Il Napoli frena, Milik evita la sconfitta

Il Napoli frena, Milik evita la sconfitta

Pochi i rischi difensivi e sempre causati da improvvisi slanci di generosità dei difensori azzurri, in particolar modo è Koulibaly croce e delizia della retroguardia azzurra: prima regala palla al Sassuolo e per poco Berardi non ne approfitta, poi salva su Defrel con un intervento decisivo con l'attaccante francese pronto a battere a rete da pochi metri.
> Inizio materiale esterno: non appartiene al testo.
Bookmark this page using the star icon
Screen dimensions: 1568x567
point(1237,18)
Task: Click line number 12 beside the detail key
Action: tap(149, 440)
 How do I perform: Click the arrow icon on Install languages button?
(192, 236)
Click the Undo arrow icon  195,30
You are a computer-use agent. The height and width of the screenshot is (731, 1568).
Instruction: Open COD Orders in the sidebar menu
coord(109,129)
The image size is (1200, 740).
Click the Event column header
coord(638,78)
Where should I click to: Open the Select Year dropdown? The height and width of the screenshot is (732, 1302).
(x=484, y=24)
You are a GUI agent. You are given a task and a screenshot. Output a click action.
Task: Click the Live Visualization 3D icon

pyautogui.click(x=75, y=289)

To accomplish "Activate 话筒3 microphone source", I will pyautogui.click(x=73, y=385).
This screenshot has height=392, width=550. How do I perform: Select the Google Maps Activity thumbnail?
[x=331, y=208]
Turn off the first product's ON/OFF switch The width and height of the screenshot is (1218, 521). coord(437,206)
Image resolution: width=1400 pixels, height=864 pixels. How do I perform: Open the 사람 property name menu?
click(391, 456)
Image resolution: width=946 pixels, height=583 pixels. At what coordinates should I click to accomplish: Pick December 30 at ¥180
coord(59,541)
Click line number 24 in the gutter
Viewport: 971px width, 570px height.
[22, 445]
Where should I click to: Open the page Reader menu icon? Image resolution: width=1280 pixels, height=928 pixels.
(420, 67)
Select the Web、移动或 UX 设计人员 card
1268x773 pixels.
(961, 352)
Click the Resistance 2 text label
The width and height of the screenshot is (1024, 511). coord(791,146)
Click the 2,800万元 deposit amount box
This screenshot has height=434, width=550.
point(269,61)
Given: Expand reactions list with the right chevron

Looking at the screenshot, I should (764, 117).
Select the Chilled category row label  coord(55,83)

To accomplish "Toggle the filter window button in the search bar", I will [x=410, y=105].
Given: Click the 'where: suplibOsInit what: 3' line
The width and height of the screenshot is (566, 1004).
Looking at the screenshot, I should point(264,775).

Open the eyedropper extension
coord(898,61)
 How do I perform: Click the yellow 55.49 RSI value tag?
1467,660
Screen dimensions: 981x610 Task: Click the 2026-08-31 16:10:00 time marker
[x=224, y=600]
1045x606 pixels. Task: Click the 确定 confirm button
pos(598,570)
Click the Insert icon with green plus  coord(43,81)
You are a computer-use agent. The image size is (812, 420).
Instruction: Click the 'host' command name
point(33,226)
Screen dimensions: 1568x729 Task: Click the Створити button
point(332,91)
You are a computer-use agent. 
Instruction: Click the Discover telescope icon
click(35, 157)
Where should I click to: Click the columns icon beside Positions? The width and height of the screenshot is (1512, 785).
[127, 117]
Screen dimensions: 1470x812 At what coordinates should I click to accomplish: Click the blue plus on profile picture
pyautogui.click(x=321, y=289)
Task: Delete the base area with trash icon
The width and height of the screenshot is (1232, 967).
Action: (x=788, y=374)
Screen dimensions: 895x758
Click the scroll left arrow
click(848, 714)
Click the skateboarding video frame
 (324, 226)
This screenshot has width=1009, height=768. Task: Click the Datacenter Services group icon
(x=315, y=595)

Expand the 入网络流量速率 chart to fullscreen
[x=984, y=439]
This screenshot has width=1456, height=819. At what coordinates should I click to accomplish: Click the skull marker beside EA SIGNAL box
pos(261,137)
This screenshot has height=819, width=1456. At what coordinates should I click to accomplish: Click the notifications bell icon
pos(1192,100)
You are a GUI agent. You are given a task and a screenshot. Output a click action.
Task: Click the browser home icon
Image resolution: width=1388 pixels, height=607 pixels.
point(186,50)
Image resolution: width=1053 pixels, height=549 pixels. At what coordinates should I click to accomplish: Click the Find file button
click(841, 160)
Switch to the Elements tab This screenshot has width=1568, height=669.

Voglio giocare di più, farà tutto quello che posso.

Dopo avere lavorato ai fianchi i rivali per l'intero primo tempo, infatti, il Napoli ha trovato con merito il vantaggio in avvio di ripresa: al termine della triangolazione avviata da Hamsik, rifinita da Callejon e finalizzata con un colpo di testa da Mertens, che ha poi festeggiato a lungo il suo gol numero 22 in campionato davanti alla curva, in cui avevano preso posto gli oltre cinquemila tifosi al seguito. La traversa di Mertens, il palo di Insigne, la superiorità indiscutibile: eppure è unaltra occasione sprecata e, se non fosse stato per il redivivo Milik, sai che guaio. Sembra che da un momento all'altro il vantaggio ospite possa concretizzarsi ed invece segnano i neroverdi di casa sugli sviluppi di una punizione con Mazzitelli che batte Reina dopo una respinta dello stesso portiere spagnolo su conclusione di Cannavaro.

"Sono molto felice di giocare in questa squadra e di essere finalmente tornato al gol". Sia per i gol, sia per i pali (due) colti dai partenopei. Tanti, troppi i punti persi contro squadre inferiori e spesso dominate a causa di errori individuali dettati forse da distrazione o da supponenza. Così l'assist alla Roma, impegnata stasera a Pescara, è confezionato: i giallorossi hanno l'opportunità di scappare di nuovo a +4.